Privacy & Information Security Law Blog

On January 28, 2015, the Brazilian government issued the Preliminary Draft Bill for the Protection of Personal Data (Anteprojeto de Lei para a Proteção de Dados Pessoais) on a website specifically created for public debate on the draft bill. The text of the bill (in Portuguese) is available on the website. (http://participacao.mj.gov.br/)

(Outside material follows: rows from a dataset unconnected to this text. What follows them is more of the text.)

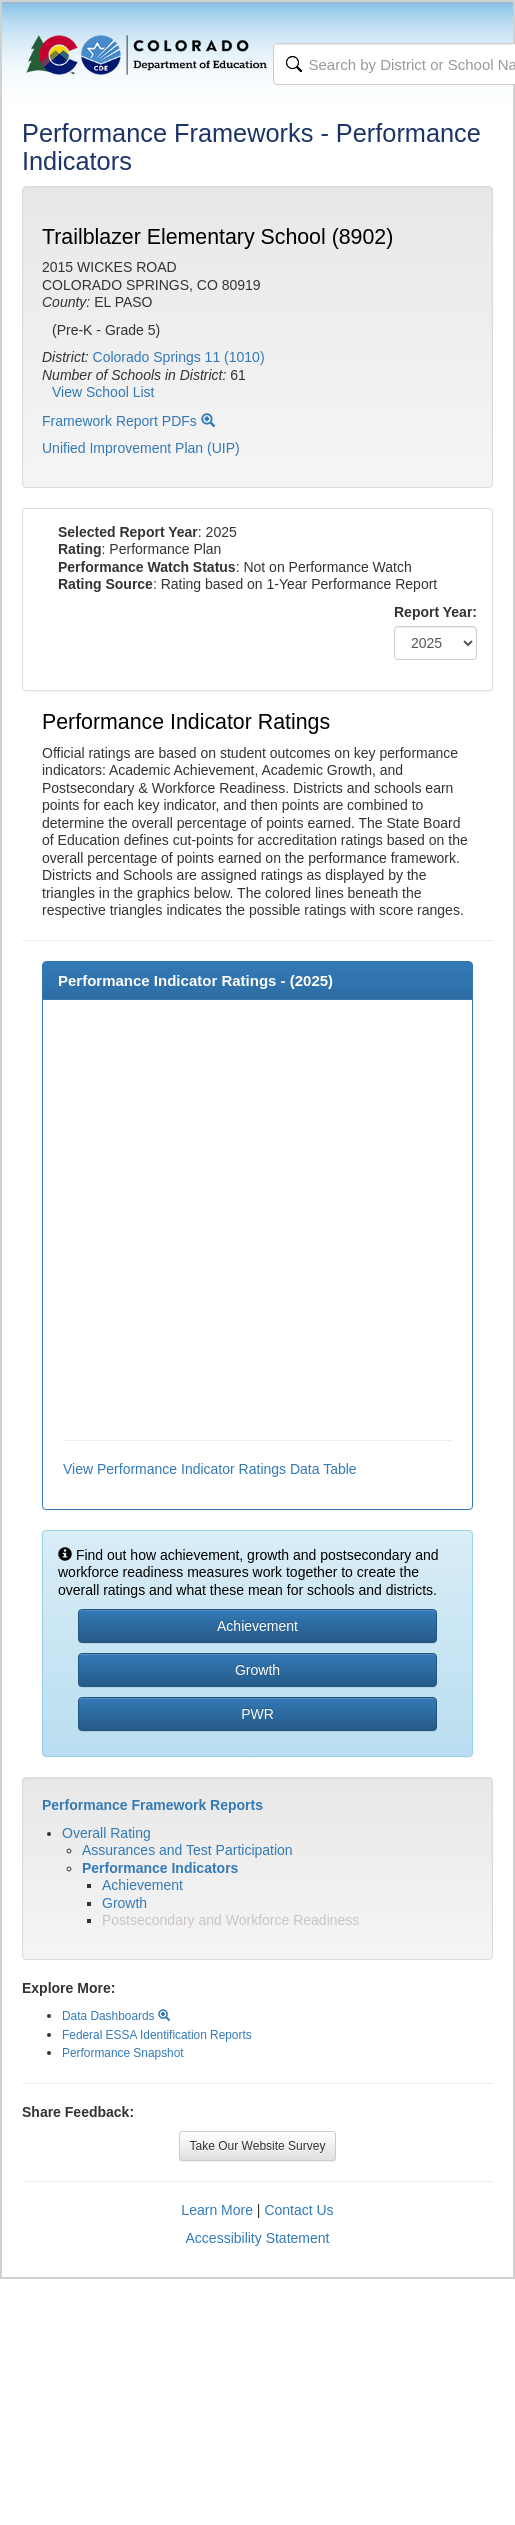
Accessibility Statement (258, 2238)
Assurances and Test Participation (187, 1850)
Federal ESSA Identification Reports (157, 2035)
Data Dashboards (116, 2016)
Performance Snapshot (123, 2053)
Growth (124, 1903)
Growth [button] (257, 1670)
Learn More (217, 2210)
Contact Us (298, 2210)
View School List (103, 392)
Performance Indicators (160, 1868)
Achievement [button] (257, 1626)
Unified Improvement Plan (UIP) (141, 448)
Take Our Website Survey (258, 2146)
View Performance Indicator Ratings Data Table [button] (210, 1469)
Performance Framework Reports (152, 1805)
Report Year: (435, 612)
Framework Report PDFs (128, 421)
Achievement (142, 1885)
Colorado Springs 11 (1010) (179, 357)
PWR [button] (257, 1714)
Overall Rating (106, 1833)
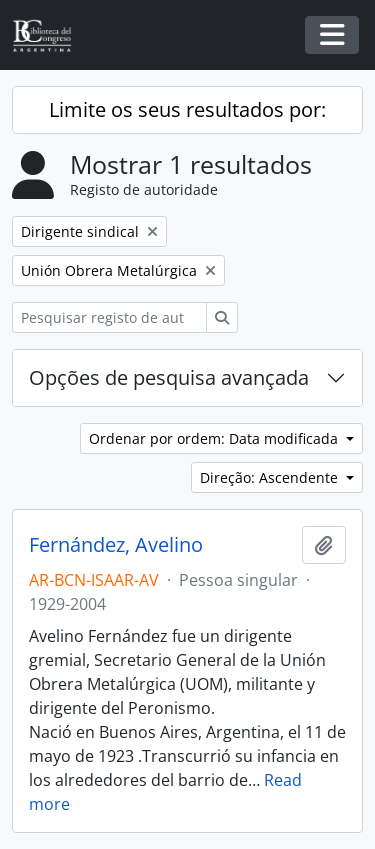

The draft bill applies to individuals and companies that process personal data via automated means, provided that the (1) processing occurs in Brazil or (2) personal data was collected in Brazil. The draft bill would impose data protection obligations and requirements on businesses processing personal data in Brazil, including a:

• Requirement to obtain free, express, specific and informed consent to process personal data, with limited exceptions. For example, consent is not required if the personal data is processed to (1) comply with a legal obligation or (2) implement pre-contractual procedures or obligations related to an agreement in which the data subject is a party.
• Prohibition on processing sensitive personal data, except in limited circumstances. For example, sensitive personal data may be processed with the specific consent of the data subject after the data subject has been informed of the risks associated with processing the sensitive personal data. Sensitive personal data includes, among other information, racial and ethnic origins, religious, philosophical or moral beliefs, political opinions, health and sexual orientation information, and genetic data.
• Obligation to immediately report data breaches to the competent authority.
• Requirement to allow data subjects access to their personal data and correct it if it is incomplete, inaccurate or out-of-date, with limited exceptions.
• Restriction from transferring personal data to countries that do not provide similar levels of data protection.
• Obligation to adopt information security measures that are proportional to the personal data processed and protect the information from unauthorized access, destruction, loss, alteration, communication or dissemination.

The draft bill contains penalties for violations, including fines and the suspension or prohibition of processing personal data for up to 10 years. Participation in the discussion is open to the public and comments on the draft bill may be submitted on the website. All comments must be in Portuguese and targeted to specific articles of the draft bill. The deadline for comment submission is February 27, 2015.